Warm temperatures and winds from the north send vast ice floes, or pack ice, along with the bears, floating toward the southwest end of Hudson Bay. When the ice finally melts, the bears end up on the bay’s shore with fat stores to last them the summer. From wherever they land, the bears move inland and up and down 100s of kilometres of ocean coastline until fall when the ice near the coast freezes again.
Churchill Wild lodges are all situated near or along that coastline, meaning our lodges are one of the few vantage points to see polar bears in the summer. If you flew along Hudson Bay’s western coastline from Nunavut, north of Manitoba, hundreds of kilometres southward, past Wapusk National Park, beyond the mighty Nelson River, continuing past Cape Tatnam Wildlife Management Area all the way to the Ontario border, you’d spot dozens and dozens of bears all on or near the coastline.

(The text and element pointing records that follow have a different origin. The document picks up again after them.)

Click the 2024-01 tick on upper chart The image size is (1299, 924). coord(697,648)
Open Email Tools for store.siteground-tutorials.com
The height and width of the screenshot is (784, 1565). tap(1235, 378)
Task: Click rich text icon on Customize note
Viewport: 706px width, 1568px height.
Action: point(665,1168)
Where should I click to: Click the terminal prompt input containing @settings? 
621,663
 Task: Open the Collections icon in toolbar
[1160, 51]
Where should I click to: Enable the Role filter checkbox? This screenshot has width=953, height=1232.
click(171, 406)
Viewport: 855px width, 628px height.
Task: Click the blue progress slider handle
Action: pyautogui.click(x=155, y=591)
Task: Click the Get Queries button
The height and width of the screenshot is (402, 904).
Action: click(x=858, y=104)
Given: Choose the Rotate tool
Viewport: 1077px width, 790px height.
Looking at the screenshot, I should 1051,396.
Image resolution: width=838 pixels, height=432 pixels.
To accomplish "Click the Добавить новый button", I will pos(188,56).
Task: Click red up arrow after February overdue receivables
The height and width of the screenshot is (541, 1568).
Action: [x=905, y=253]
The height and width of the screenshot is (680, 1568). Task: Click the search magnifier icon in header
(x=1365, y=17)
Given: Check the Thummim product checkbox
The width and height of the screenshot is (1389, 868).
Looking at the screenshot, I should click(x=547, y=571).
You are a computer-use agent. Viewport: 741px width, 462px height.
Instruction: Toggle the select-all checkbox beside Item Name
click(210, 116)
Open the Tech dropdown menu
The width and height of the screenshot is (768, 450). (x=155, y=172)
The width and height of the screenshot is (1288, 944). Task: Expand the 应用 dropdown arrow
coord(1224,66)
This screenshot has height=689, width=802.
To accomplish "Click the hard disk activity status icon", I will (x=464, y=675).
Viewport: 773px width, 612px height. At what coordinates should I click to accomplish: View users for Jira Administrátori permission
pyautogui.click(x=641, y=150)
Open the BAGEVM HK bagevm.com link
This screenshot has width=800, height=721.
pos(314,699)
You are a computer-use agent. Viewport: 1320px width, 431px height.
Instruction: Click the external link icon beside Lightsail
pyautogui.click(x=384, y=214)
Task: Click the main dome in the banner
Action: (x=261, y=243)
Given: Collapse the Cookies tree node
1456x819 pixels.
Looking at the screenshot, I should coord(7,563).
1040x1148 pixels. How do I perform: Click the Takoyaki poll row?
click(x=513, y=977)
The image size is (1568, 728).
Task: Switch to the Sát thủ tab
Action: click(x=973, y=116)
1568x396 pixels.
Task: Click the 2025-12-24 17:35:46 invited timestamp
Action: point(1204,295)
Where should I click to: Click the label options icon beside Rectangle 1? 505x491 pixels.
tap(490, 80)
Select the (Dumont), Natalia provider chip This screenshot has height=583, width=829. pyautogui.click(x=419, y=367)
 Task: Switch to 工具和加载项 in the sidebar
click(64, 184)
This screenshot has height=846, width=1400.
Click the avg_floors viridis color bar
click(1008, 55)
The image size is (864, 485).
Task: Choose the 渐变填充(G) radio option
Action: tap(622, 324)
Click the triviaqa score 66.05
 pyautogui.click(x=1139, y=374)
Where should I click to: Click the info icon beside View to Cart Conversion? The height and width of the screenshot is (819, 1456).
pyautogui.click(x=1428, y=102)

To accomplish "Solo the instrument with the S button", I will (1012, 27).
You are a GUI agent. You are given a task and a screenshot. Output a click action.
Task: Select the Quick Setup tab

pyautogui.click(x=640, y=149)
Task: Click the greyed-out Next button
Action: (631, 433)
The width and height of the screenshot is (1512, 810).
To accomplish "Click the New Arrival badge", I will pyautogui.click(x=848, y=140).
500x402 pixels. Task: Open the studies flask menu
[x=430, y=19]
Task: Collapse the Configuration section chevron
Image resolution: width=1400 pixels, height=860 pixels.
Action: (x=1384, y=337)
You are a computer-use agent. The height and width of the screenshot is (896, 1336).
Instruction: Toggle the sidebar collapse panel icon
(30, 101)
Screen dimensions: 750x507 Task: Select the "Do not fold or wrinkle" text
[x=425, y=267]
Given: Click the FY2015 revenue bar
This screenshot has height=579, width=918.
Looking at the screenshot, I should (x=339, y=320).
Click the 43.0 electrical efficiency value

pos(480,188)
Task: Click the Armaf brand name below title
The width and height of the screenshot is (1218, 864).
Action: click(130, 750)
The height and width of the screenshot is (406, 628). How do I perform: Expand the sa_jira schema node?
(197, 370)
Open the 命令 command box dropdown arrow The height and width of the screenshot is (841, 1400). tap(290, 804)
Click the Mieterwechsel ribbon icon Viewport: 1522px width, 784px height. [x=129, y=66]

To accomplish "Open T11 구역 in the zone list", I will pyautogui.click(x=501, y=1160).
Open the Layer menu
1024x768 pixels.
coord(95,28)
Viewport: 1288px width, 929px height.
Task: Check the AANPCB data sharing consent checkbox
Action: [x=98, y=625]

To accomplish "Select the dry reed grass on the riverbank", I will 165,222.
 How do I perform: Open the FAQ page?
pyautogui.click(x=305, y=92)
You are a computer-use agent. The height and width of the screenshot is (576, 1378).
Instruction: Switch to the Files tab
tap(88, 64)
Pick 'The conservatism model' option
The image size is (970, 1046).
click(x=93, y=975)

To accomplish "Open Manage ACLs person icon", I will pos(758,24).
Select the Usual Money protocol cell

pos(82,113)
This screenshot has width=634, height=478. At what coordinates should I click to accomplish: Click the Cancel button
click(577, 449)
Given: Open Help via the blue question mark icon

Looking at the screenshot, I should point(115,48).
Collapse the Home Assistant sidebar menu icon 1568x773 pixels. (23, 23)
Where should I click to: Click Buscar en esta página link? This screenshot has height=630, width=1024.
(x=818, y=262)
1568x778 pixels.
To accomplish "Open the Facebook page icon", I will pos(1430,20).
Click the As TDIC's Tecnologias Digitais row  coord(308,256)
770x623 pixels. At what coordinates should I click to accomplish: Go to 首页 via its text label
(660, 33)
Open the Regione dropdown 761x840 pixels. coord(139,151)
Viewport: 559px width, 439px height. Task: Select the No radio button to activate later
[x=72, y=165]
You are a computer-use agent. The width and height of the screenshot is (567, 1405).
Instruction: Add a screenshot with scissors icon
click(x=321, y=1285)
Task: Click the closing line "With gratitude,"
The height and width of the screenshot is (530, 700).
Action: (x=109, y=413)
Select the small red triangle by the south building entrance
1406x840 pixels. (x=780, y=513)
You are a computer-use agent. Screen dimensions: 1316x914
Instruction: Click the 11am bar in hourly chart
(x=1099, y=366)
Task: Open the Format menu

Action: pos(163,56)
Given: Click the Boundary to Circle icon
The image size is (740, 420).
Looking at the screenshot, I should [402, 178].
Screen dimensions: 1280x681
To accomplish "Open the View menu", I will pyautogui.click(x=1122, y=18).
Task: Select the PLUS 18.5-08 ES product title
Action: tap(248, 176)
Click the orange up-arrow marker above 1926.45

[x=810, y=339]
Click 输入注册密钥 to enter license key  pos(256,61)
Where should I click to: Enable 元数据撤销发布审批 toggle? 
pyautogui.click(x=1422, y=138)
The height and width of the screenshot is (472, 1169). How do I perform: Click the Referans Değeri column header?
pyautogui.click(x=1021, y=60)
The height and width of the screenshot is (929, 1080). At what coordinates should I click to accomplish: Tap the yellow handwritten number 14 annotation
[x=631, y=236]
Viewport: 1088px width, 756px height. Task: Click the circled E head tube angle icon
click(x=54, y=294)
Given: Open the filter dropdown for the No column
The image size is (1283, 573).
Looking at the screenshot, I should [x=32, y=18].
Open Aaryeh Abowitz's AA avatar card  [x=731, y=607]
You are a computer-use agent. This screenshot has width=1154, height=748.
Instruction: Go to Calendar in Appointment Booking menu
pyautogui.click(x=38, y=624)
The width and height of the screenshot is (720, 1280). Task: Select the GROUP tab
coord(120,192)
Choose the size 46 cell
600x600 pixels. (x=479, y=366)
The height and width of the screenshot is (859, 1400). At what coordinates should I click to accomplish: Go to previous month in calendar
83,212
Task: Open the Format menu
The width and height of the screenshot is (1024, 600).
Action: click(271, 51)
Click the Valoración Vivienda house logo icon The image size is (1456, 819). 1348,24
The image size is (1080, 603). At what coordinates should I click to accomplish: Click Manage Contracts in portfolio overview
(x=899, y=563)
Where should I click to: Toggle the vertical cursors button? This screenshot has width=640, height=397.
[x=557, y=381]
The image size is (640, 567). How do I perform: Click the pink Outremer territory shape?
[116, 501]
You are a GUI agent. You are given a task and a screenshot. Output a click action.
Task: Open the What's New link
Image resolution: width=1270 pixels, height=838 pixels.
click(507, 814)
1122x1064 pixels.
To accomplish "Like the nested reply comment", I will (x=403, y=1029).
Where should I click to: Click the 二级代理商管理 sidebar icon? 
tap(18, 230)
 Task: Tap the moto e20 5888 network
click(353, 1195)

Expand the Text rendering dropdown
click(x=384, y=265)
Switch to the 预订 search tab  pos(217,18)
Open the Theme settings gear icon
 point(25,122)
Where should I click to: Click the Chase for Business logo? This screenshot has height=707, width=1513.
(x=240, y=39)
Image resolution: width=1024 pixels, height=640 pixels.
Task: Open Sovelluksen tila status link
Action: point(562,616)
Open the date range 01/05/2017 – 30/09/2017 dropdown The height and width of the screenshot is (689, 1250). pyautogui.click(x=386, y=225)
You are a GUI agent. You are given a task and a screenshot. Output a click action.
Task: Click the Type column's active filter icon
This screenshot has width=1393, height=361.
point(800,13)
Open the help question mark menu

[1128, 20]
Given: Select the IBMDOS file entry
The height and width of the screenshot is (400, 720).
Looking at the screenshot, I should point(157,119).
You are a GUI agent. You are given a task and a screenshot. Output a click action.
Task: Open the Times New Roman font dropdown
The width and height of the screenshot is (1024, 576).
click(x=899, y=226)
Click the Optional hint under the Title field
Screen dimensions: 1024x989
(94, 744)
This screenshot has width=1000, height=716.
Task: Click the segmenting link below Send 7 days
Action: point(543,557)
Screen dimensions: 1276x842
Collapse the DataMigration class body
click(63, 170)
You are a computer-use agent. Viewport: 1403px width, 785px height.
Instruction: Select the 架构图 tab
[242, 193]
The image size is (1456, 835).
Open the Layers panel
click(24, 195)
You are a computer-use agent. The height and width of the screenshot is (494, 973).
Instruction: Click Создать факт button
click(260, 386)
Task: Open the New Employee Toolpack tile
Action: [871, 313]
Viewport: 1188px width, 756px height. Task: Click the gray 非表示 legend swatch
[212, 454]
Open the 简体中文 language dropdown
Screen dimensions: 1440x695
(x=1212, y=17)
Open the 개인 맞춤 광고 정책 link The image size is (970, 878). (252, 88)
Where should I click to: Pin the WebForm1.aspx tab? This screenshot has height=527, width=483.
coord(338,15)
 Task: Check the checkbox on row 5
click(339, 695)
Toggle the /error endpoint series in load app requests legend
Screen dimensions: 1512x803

Most would be solitary or in small groups of two or three. You’d also fly over thousands of snow geese. But let’s focus on the bears.
Polar bears are the largest bear species and the biggest land carnivores in the world, though they are considered a marine mammal. Male polar bears can be more than three metres tall when standing on their hind legs, and weigh more than 450 kilograms.
Yet, their behaviours will delight you—as they roll on their backs in a willow bush, furry paws straight up in the air, or amaze you—as they amble past while you’re out on a walking excursion with one of our polar bear whisperers.
Spending time in any season in this ethereal landscape does something to the soul. August offers the possibility of seeing it in its summer glory—carpets of tiny tundra flowers, blue seas filled with snow-white belugas, and summer polar bear behaviour (even the bears love the tundra flowers in this great shot).
Planes for our lodges depart from Churchill or Gillam. Churchill is accessible by air or rail from Winnipeg or Thompson (the 1,600-km railway line was originally built over permafrost and muskeg in 1929 by a crew of 3,000).